- **Problem requirements**: Reproduce exactly the lines that run from the start of the records below to the line with "Click the 28.33", inclusive.

*** Opening of Provided material ***

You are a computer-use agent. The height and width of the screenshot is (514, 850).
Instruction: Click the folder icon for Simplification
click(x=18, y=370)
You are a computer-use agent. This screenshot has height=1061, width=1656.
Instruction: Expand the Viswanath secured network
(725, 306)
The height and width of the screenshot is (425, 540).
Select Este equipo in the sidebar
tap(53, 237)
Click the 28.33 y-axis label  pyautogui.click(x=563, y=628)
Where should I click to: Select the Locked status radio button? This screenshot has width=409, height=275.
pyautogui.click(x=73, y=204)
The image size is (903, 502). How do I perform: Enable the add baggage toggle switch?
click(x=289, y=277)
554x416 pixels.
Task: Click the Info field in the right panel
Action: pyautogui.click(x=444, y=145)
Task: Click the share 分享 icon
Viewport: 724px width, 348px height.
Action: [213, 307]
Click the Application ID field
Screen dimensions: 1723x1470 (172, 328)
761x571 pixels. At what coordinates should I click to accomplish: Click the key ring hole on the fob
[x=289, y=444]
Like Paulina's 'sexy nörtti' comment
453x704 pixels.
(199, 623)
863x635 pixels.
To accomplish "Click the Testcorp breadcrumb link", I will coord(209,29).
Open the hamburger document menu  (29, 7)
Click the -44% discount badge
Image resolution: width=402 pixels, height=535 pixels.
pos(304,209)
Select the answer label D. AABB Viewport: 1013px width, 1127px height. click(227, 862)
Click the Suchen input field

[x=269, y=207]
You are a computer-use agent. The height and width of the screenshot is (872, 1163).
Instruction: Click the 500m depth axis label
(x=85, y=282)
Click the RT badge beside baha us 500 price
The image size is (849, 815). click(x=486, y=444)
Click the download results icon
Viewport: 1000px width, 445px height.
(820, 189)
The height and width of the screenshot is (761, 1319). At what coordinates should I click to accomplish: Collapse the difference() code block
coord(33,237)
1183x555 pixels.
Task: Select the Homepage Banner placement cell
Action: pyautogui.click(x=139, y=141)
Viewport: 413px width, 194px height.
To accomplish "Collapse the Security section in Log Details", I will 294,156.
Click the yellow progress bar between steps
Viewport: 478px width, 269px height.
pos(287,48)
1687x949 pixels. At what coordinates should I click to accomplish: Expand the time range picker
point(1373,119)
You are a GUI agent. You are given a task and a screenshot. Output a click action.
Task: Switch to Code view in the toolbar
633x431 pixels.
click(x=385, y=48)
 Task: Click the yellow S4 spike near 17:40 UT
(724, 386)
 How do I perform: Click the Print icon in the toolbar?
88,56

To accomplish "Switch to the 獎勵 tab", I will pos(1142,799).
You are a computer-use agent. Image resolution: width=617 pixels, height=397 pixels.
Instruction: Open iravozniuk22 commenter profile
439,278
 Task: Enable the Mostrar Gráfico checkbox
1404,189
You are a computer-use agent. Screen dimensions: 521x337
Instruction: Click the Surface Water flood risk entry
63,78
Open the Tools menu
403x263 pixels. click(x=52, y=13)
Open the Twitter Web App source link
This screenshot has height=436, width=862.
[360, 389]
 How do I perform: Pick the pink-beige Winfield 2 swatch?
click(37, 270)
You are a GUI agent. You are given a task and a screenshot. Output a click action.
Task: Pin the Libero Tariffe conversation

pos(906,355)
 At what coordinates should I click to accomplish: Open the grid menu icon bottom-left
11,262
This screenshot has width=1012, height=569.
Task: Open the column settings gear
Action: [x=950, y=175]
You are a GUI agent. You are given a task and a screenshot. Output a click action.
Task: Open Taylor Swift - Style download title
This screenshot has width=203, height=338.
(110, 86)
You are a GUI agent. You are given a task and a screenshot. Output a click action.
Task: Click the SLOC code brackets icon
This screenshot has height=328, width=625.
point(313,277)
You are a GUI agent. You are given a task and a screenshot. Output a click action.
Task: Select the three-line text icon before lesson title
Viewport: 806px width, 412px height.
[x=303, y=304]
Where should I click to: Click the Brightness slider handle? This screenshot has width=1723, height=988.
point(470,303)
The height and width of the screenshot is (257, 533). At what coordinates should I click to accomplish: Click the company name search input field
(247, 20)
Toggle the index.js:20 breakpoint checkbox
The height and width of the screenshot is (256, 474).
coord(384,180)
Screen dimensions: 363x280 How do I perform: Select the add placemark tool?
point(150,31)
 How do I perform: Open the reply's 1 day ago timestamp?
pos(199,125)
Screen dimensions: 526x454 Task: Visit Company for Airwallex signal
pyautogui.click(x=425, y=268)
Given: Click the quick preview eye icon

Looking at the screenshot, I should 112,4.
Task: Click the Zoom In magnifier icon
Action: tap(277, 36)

*** Close of Provided material ***

- **Exercise response**:
You are a computer-use agent. The height and width of the screenshot is (514, 850).
Instruction: Click the folder icon for Simplification
click(x=18, y=370)
You are a computer-use agent. This screenshot has height=1061, width=1656.
Instruction: Expand the Viswanath secured network
(725, 306)
The height and width of the screenshot is (425, 540).
Select Este equipo in the sidebar
tap(53, 237)
Click the 28.33 y-axis label  pyautogui.click(x=563, y=628)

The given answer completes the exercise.